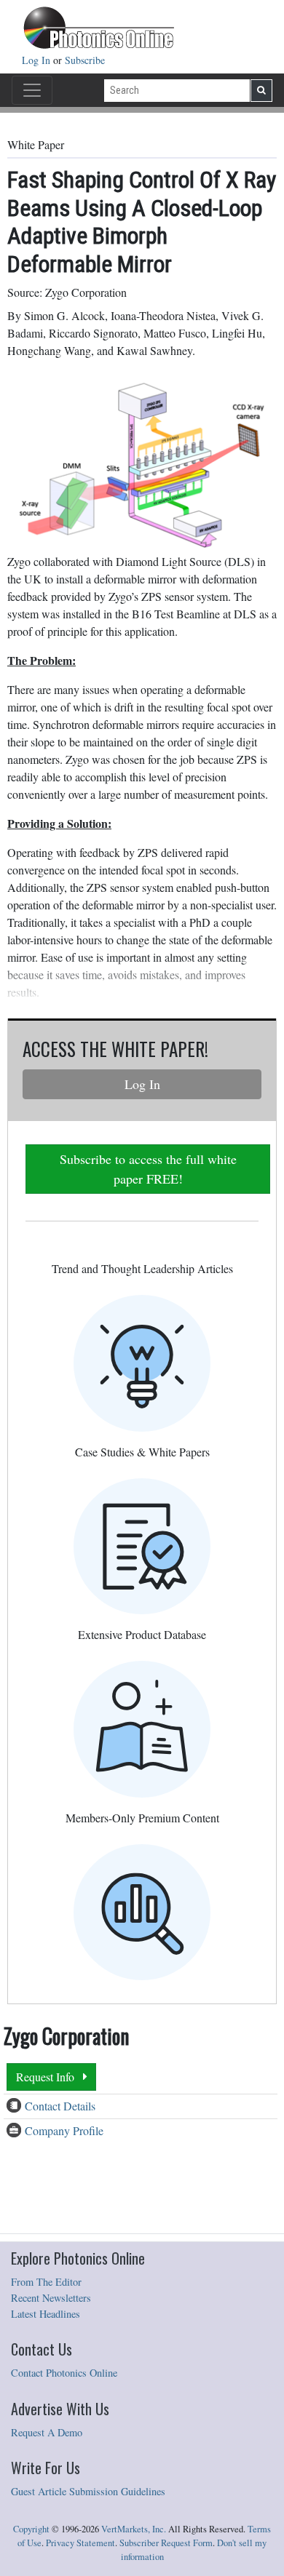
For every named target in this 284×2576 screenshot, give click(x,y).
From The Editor (46, 2282)
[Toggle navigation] (32, 90)
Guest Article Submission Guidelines (88, 2491)
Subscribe (85, 60)
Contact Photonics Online (64, 2373)
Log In (37, 60)
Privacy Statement (80, 2543)
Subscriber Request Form (166, 2543)
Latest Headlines (45, 2314)
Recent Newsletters (51, 2298)
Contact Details (60, 2105)
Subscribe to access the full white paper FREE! (148, 1168)
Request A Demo (46, 2432)
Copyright (31, 2529)
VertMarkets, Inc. (133, 2529)
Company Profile (64, 2130)
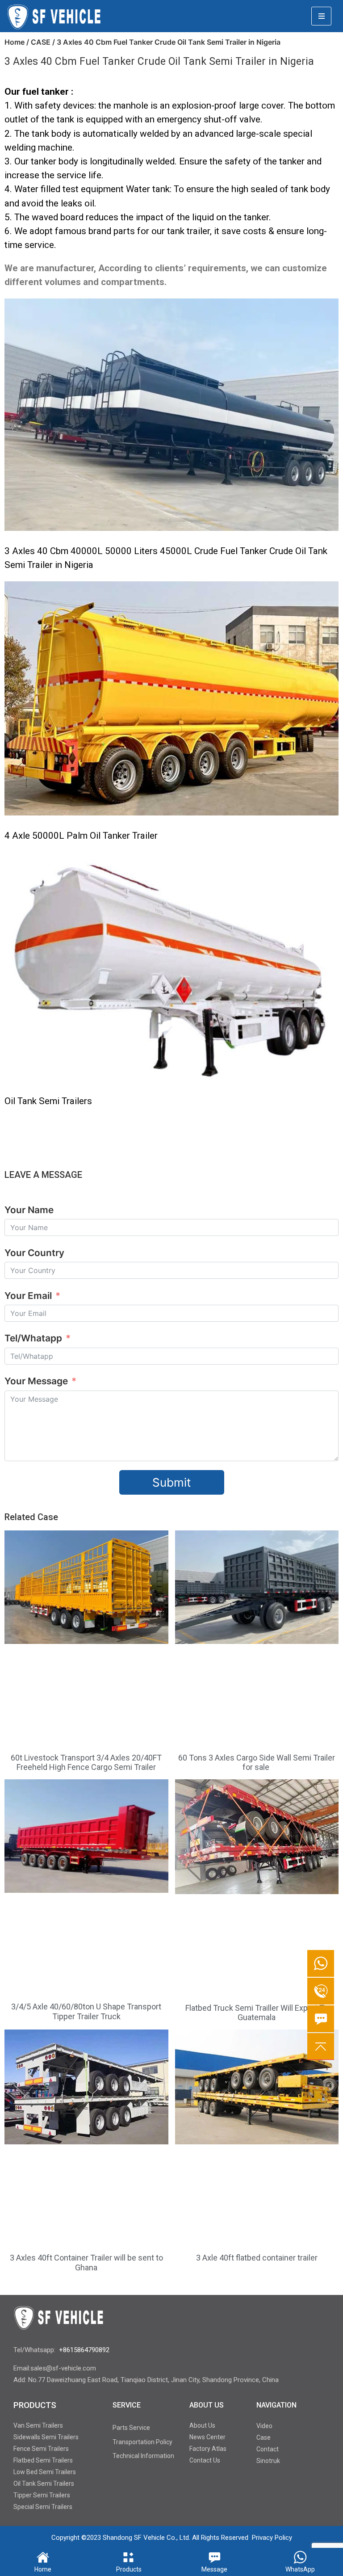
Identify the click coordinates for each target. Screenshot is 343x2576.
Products (129, 2569)
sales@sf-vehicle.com (63, 2368)
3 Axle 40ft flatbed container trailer (257, 2257)
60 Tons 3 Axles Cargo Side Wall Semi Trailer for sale (256, 1762)
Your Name (29, 1209)
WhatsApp (300, 2569)
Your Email (28, 1295)
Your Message (37, 1381)
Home (14, 42)
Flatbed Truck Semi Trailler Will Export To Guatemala (256, 2012)
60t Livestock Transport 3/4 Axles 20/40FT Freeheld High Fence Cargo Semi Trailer (86, 1762)
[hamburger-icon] (321, 16)
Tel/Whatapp (33, 1338)
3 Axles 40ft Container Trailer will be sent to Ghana (86, 2262)
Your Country (34, 1252)
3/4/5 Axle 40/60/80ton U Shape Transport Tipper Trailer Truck (86, 2011)
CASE (40, 42)
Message (214, 2569)
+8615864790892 (84, 2350)
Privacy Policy (272, 2538)
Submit (171, 1482)
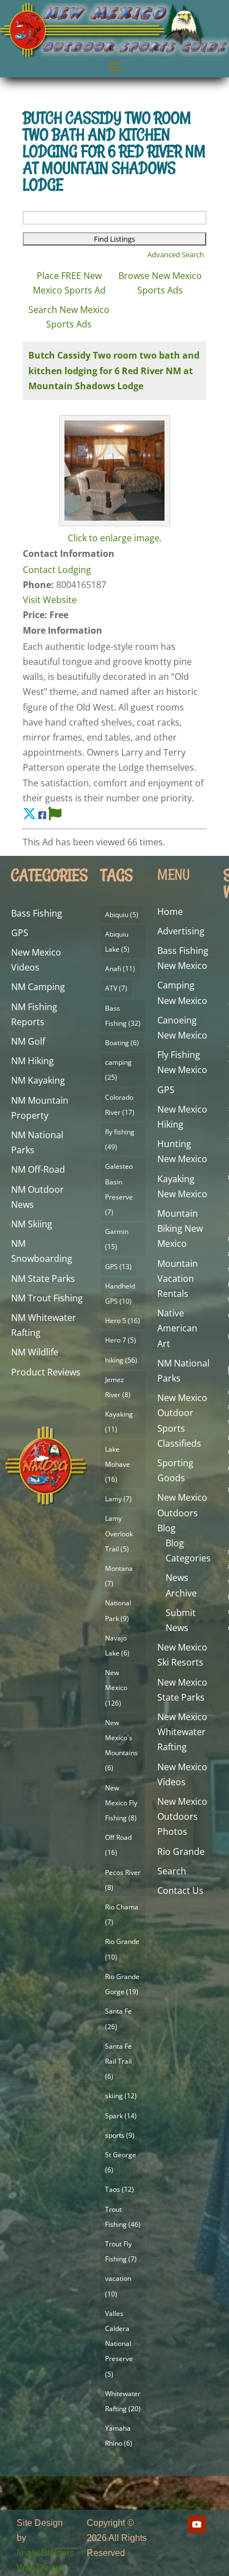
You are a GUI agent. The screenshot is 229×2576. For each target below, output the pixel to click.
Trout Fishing (123, 2217)
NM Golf (28, 1041)
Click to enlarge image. (115, 538)
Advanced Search (175, 254)
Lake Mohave (117, 1464)
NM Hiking (32, 1061)
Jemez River (118, 1387)
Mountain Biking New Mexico (180, 1228)
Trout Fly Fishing (121, 2251)
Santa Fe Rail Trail (118, 2061)
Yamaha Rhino (118, 2435)
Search (171, 1871)
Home (170, 911)
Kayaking (119, 1421)
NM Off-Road (38, 1169)
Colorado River (120, 1105)
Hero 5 (122, 1320)
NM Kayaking (38, 1080)
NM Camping (38, 987)
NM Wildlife (34, 1352)
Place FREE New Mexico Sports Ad (69, 283)
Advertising (181, 931)
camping (118, 1069)
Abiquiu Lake (117, 941)
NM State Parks (43, 1278)
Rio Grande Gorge (122, 1984)
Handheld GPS (120, 1293)
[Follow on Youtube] (197, 2524)
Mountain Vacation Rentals (177, 1278)
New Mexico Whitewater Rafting (182, 1732)
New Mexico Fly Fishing (121, 1803)
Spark (121, 2115)
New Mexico (116, 1687)
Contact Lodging (57, 570)
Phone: (38, 585)
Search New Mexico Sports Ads (68, 316)
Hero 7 (120, 1340)
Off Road (118, 1845)
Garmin (116, 1239)
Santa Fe (118, 2018)
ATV (116, 988)
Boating (122, 1042)
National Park (118, 1610)
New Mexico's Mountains (121, 1745)
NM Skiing (31, 1224)
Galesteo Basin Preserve (119, 1189)
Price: (35, 615)
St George (120, 2162)
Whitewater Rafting (123, 2401)
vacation (118, 2286)
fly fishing (120, 1139)
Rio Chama (121, 1914)
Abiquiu (121, 914)
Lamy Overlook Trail (119, 1533)
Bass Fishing (36, 913)
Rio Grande (122, 1949)
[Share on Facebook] (42, 815)
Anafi (120, 968)
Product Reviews (46, 1372)
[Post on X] (29, 813)
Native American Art (177, 1328)
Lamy (118, 1499)
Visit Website (50, 600)
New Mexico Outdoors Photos (182, 1816)
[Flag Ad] (55, 813)
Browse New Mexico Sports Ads (160, 283)
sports (120, 2135)
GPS (19, 933)
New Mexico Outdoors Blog (182, 1512)
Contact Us (180, 1890)
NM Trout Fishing (47, 1298)
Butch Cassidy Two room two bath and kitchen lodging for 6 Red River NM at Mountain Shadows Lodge (114, 370)
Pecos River (123, 1880)
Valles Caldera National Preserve (119, 2344)
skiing (121, 2095)
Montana (119, 1576)
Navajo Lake (117, 1645)
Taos (119, 2189)
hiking (121, 1360)
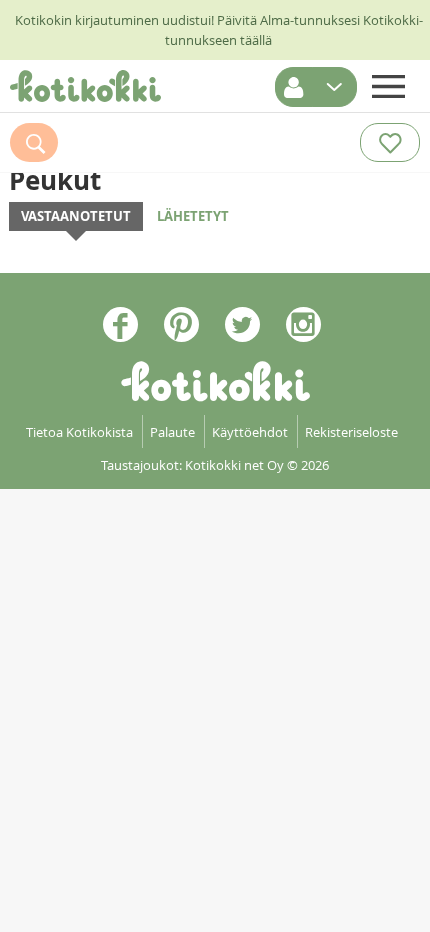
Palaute (172, 432)
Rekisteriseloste (351, 432)
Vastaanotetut (76, 216)
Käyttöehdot (250, 432)
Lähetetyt (193, 216)
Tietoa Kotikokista (79, 432)
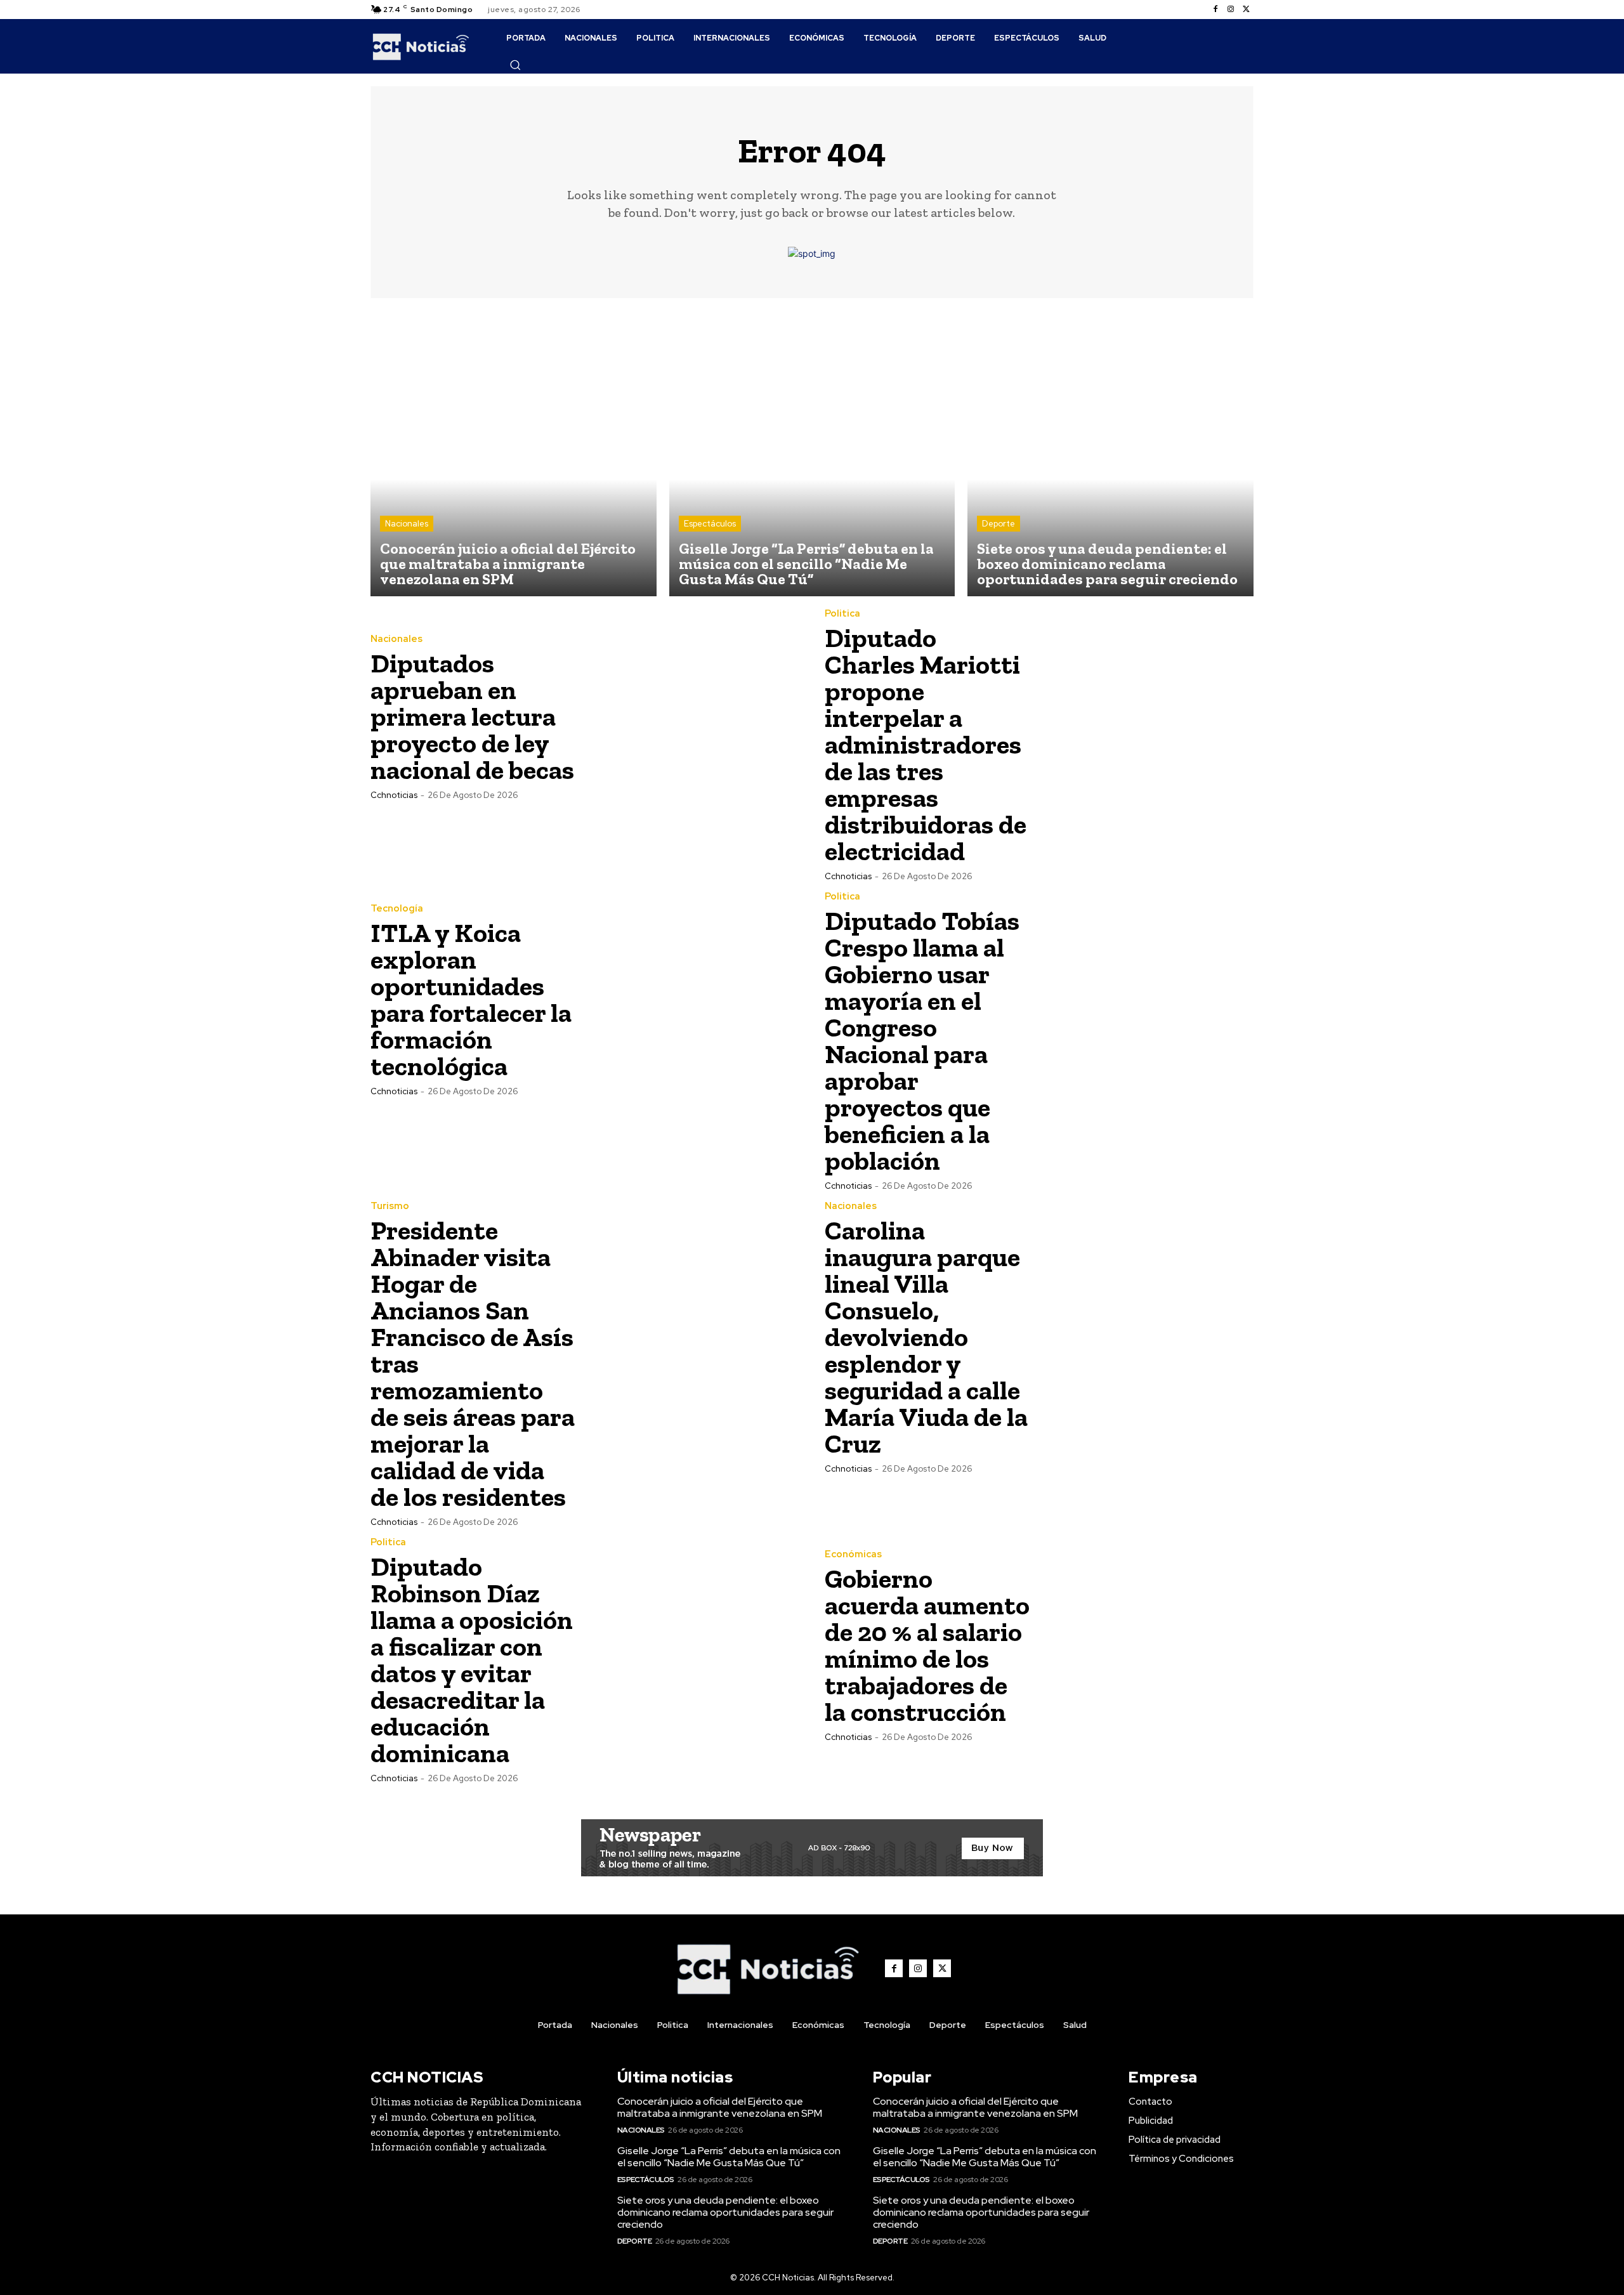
■ ■ ■ ■ ■
- What to work on
Within the listing above, the range opens at the line with "Hero 5 (122, 1320)" and closes at the line with "Lamy (118, 1499)". Reproduce exactly the lines of that range, including both ends.

- Finished exercise
Hero 5 (122, 1320)
NM Kayaking (38, 1080)
NM Camping (38, 987)
NM Wildlife (34, 1352)
Place FREE New Mexico Sports Ad (69, 283)
Advertising (181, 931)
camping (118, 1069)
Abiquiu Lake (117, 941)
NM State Parks (43, 1278)
Rio Grande Gorge (122, 1984)
Handheld GPS (120, 1293)
[Follow on Youtube] (197, 2524)
Mountain Vacation Rentals (177, 1278)
New Mexico Whitewater Rafting (182, 1732)
New Mexico Fly Fishing (121, 1803)
Spark (121, 2115)
New Mexico (116, 1687)
Contact Lodging (57, 570)
Phone: (38, 585)
Search New Mexico Sports Ads (68, 316)
Hero 7 (120, 1340)
Off Road (118, 1845)
Garmin (116, 1239)
Santa Fe (118, 2018)
ATV (116, 988)
Boating (122, 1042)
National Park (118, 1610)
New Mexico's Mountains (121, 1745)
NM Skiing (31, 1224)
Galesteo Basin Preserve (119, 1189)
Price: (35, 615)
St George (120, 2162)
Whitewater Rafting (123, 2401)
vacation (118, 2286)
fly fishing (120, 1139)
Rio Chama (121, 1914)
Abiquiu (121, 914)
Lamy Overlook Trail (119, 1533)
Bass Fishing (36, 913)
Rio Grande (122, 1949)
[Share on Facebook] (42, 815)
Anafi (120, 968)
Product Reviews (46, 1372)
[Post on X] (29, 813)
Native American Art (177, 1328)
Lamy (118, 1499)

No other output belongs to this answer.